Get started with Firebolt
Welcome to the beginning of your journey with Firebolt! This tutorial guides you through setting up your Firebolt account, creating your database, and importing a sample dataset. Following that, we’ll execute some basic analytics queries to demonstrate the power and speed of Firebolt analytics.
For those seeking a more interactive learning experience, we invite you to join one of our comprehensive, instructor-led Firebolt workshop. These hands-on session are crafted to deepen your understanding of Firebolt’s capabilities and how to leverage them for your data analytics needs. Secure your spot here and elevate your Firebolt skills.
- Create a Firebolt Account
- Create Your First Database and Engine
- Execute Your First Query
- Add Data To Your Database
- Next Steps
Create a Firebolt Account
- Select ‘Get Started’ after completing the registration form at go.firebolt.io
- Select ‘Verify’ on the confirmation email you recieve. You should see a verified screen.
- Type in your email and password and click ‘Log In’
- Optionally, you can rename your account if you choose.
And that’s it! You’re ready to get started with Firebolt.
New accounts get 600 Firebolt credits ($200+) to get started exploring with Firebolt. Once you run out of credits, we recommend you connect Firebolt with your AWS Marketplace account and get back to making the most of Firebolt. See Registering though AWS Marketplace below.
Create Your First Database and Engine
Embarking on your data journey with Firebolt begins with creating a database and selecting an engine tailored to your specific workload. An engine in Firebolt provides the compute resources dedicated to a database for executing tasks (see Understanding Engines to learn more). By default, every database starts with one general purpose engine capable of writing to the Firebolt file format (F3) for both data ingestion and analytics queries. For more information on using Firebolt engines, see Working with engines.
Steps to Create Your Database:
- Click the + next to Databases
- Click Create new database.
- Enter the name for your database in the Database Name field. For the purposes of this guide, we’ll use “Tutorial_Database” as our database name.
Steps to Create Your Engine:
- Click the + next to Databases again.
- Click Create new engine.
- Enter the name of your engine in the New engine name field. For the purposes of this guide, we’ll use “Tutorial_Engine” as our engine name.
The default configuration is a small node, which is more than enough for this tutorial. To learn more about proper sizing of nodes for your workload, see [ADD DOC REFERENCE]
Execute Your First Query
Before we dive into ingesting sample data, let’s familiarize ourselves with the SQL workspace of your database. This initial step not only demonstrates how to activate your engine but also acquaints you with the process of executing queries within Firebolt. For a deeper dive into the SQL workspace and its capabilities, our Query Data guide is an excellent resource.

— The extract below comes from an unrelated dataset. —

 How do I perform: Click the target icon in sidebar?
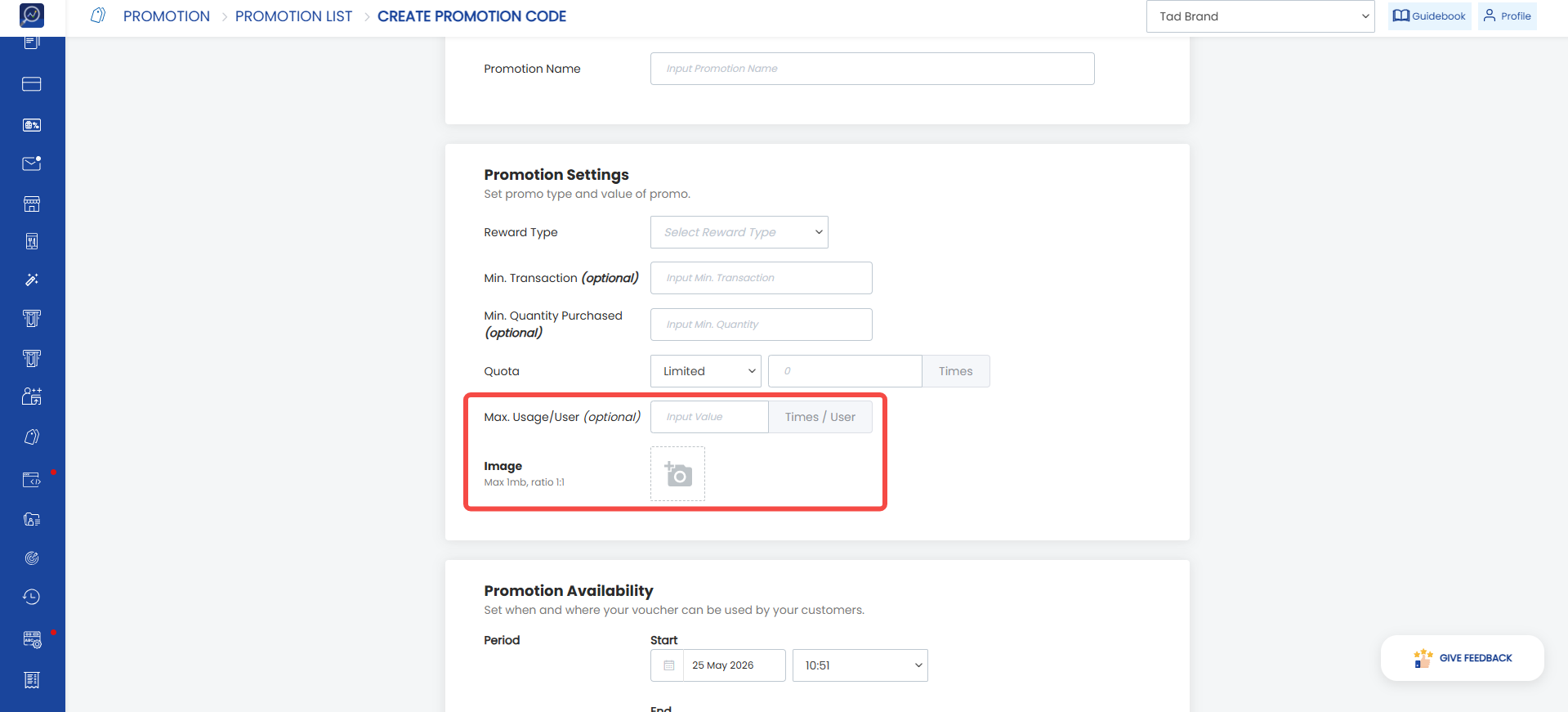click(32, 558)
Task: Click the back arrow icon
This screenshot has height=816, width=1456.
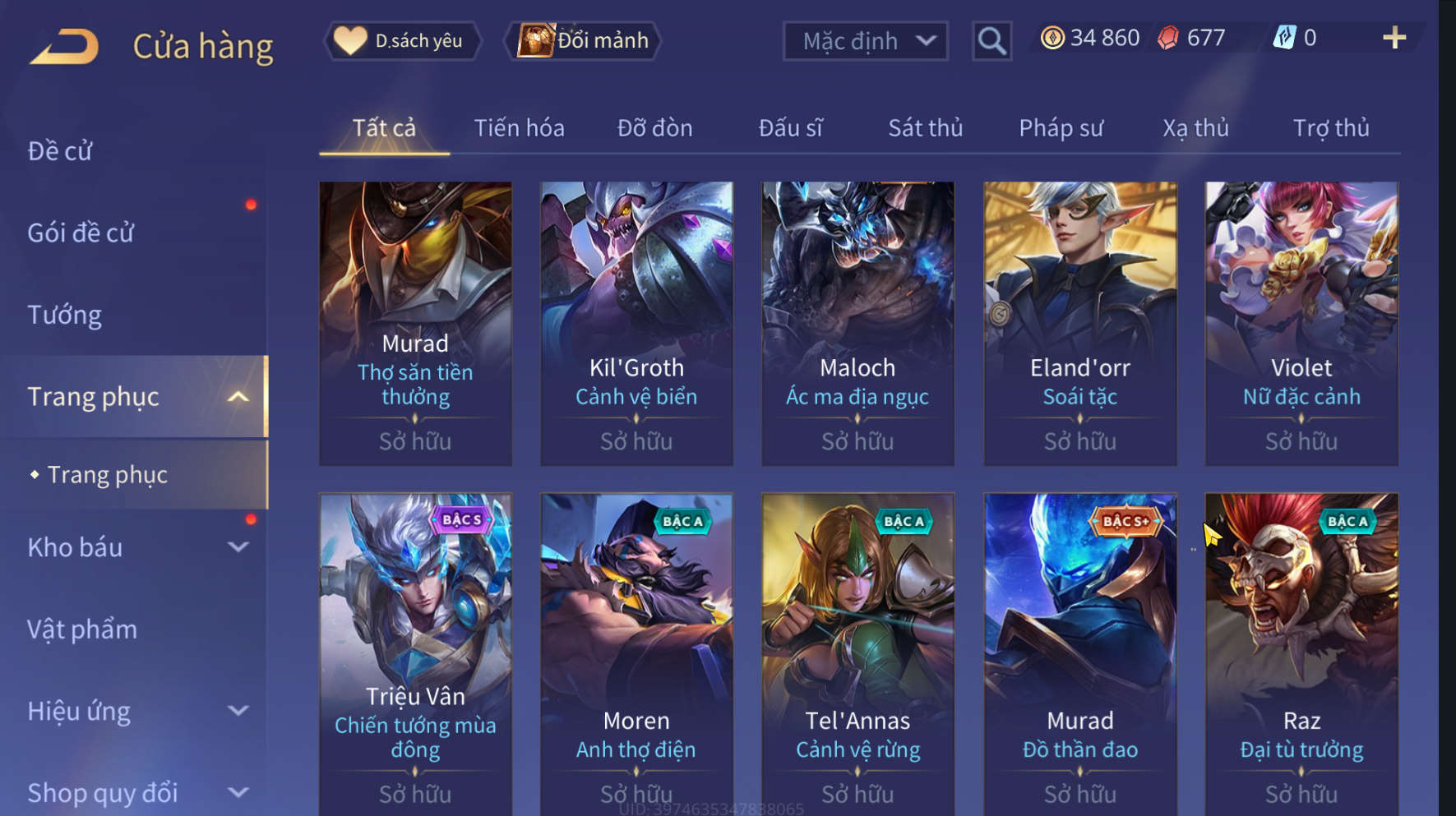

Steps to Access Your Database, Activate the Engine, and Execute Your First Query:
-
From the Database page, locate the database you’ve previously created (“Tutorial_Database”). Click the Open in SQL workspace icon (>_).
-
Upon entering the SQL workspace, you’ll be greeted by the “Script 1” tab. This is where you’ll craft your queries. To get started, enter the following simple query, designed to fetch a list of databases associated with your account:
SHOW DATABASES;
- Select Run Script to execute the query. You’ll notice the Using dropdown menu, which displays the engine Firebolt employs to run your script. In this instance, it will indicate “Tutorial_Engine”.
At this time, Firebolt may prompt you to initiate your engine if it’s not already active. Select Start Engine to start your engine. Engine startup typically requires a few moments to complete, preparing your environment for data analysis.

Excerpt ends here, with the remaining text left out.